BACK STAGE WEST

June 28, 2001  

        

THE WICKED STAGE

 

by Rob Kendt

 

Waiting for Bigot: Last week marked the end of an era with the closings of M Brauer's delightful Wilde Childe at the Actors' Gang's El Centro space and Steven Leigh Morris' Moscow, in a limited workshop run at A.S.K.'s Common Ground Festival, also a Gang production helmed by the troupe's resident directing genius, Tracy Young. These were more than just another pair of shows: They were the last Gang shows before the new regime takes over, as founding artistic director/CEO Tim Robbins returns to lead the troupe he helped start in 1981. Next week marks not only a new lease on the Gang's Hollywood space (signed by Robbins) but also the start of workshops on a pair of plays to which he's invited longtime Gang members and newer associates. He's also invited Theatre du Soleil's Georges Bigot, whose commedia-based theatrical "Style" was an early inspiration of the first Gangsters, to workshop and mount a new Chekhov production at the Gang space. Robbins' transition team includes two new producing directors: Veronica Brady (a Naked Angel who directed Beth Henley's Signature last year and Julie Jensen's Two-Headed this year) and Lee Ann Groff (a seasoned stage producer, most recently with the Colorado Actors Theatre, co-founded with husband Gregory Wagrowski, a star performer in the glory days of LATC).

 

We must note our sadness that Mark Seldis, the Gang's tireless and thoughtful managing director, went on sabbatical in January and never came back--and our gladness that he looks so much more rested and happy these days. And we bid farewell for now to Don Luce, the troupe's bone-crunchingly hard-working technical director since Robbins temporarily stepped down from the company's helm in 1996; with Robbins back, Luce has been let go. Like Seldis, Don will probably relish a break from his intense Gang responsibilities.
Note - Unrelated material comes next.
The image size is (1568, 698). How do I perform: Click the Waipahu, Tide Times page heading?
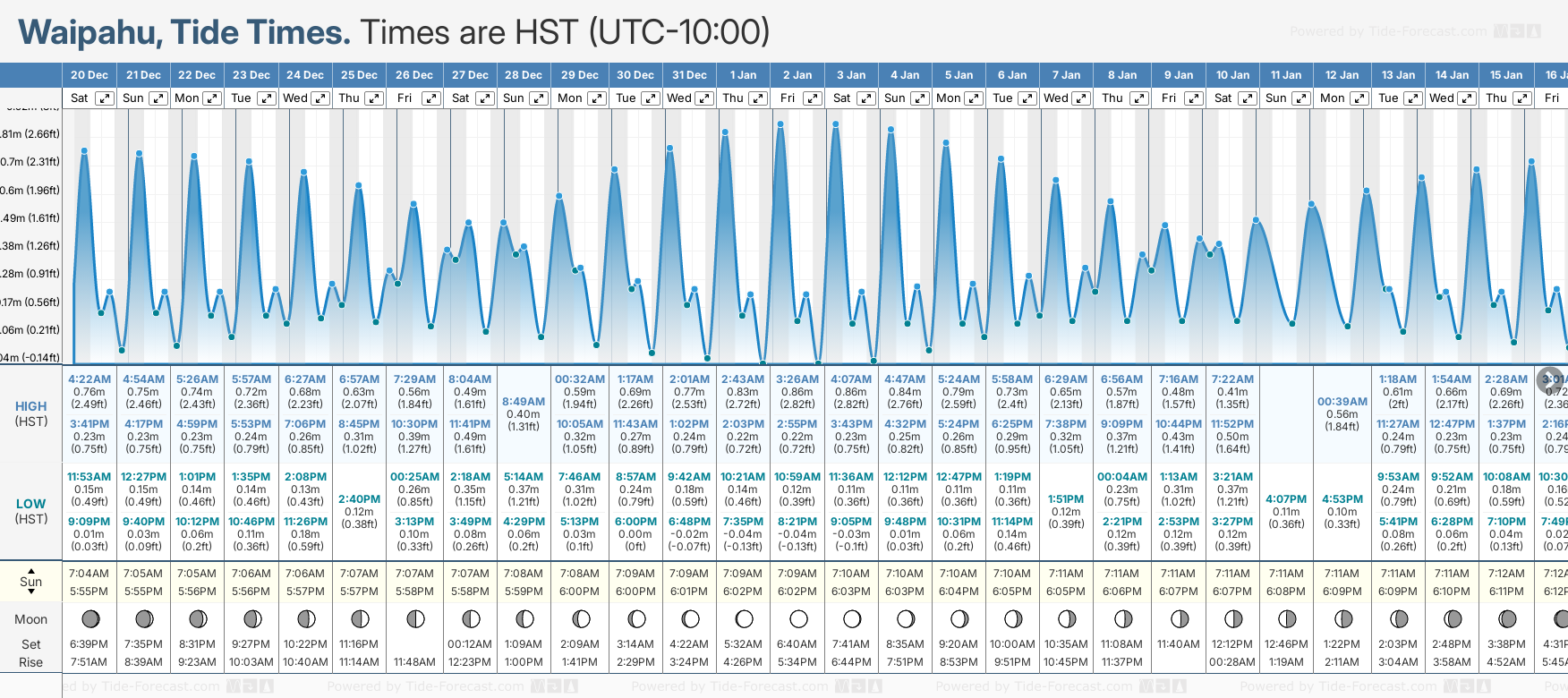click(184, 33)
One hitch: He's also an actor, and as such was an essential part of director/writer Young's Jung-themed Dreamplay, easily the best thing I've seen at the Gang, ever--but which was presented last year as a workshop, not open for review, and which is reportedly scheduled as part of a planned 20th anniversary season next February.

 

It's no big secret that Robbins' return to power has alienated some core Gangsters who valued the company's recent years as a fairly democratic (if dysfunctional) family in which each member had a gratifying artistic stake. So will the Gang remain the artistic home of all the strong personalities I've come to know and love--which to me, in fact, are the Gang? I just missed Robbins' last directorial effort, The Good Person of Setzuan at the Odyssey in 1991; so for me the Actors' Gang "brand" is identified with the brilliance of just about everyone but Robbins. I sincerely look forward to seeing his and Bigot's work at the Gang--and I hope just as sincerely that I'm not looking back on a deeply rewarding chapter in L.A. theatre history.

 

¥ Prepare ye the way: There's also a transition happening at Actors' Co-op, where the colorfully named Pepper Sweeney (just imagine him in a play with Beans Morocco) is stepping down as artistic director to focus on his acting career and a new baby. Taking his place is Gary Reed, who directed last year's hit revival of Godspell and was formerly associate artistic director at Actors' Alley. The Co-op, a non-denominational Christian theatre group based on the campus of Hollywood First Presbyterian Church, just announced its 10th season, and one of its more secular ones, if I may say so: Little Shop of Horrors (with Co-op favorite John Allsopp, last year's Jesus in Godspell, as the sadistic dentist), Shaw's The Devil's Disciple, All My Sons, and Neil Simon's Fools. Producing director Nan McNamara will stay on.

 

¥ Son of Sam: Does Zoo District have it in for Sam Shepard? After its air-tight, twisted-theme-park-ride production of Jeffrey Dorchen's slightly gassy The Slow and Painful Death of Sam Shepard--which strained to pin the playwright/actor and the subject of his most famous role, astronaut Chuck Yeager, with all that's wrong in American culture--it turns out that three of Zoo District's loonier young tyros will mount Go True West, a deconstruction of that played-out Shepard standard, in August at the Tamarind Theatre. Under the exacting direction of Antony Sandoval, Joe Fria, Ben Simonetti, and Mami Arizono plan to make Shepard's pie not only of Sam's rowdy sibling-rivalry play but also of the regrettable tendency of L.A. actors to put it up as a showcase of their wares to Hollywood suits. This ranks as irony, given the play's own ambivalence toward Hollywood, but these pranksters are certain to take Go True West beyond irony into mind-bending absurdity.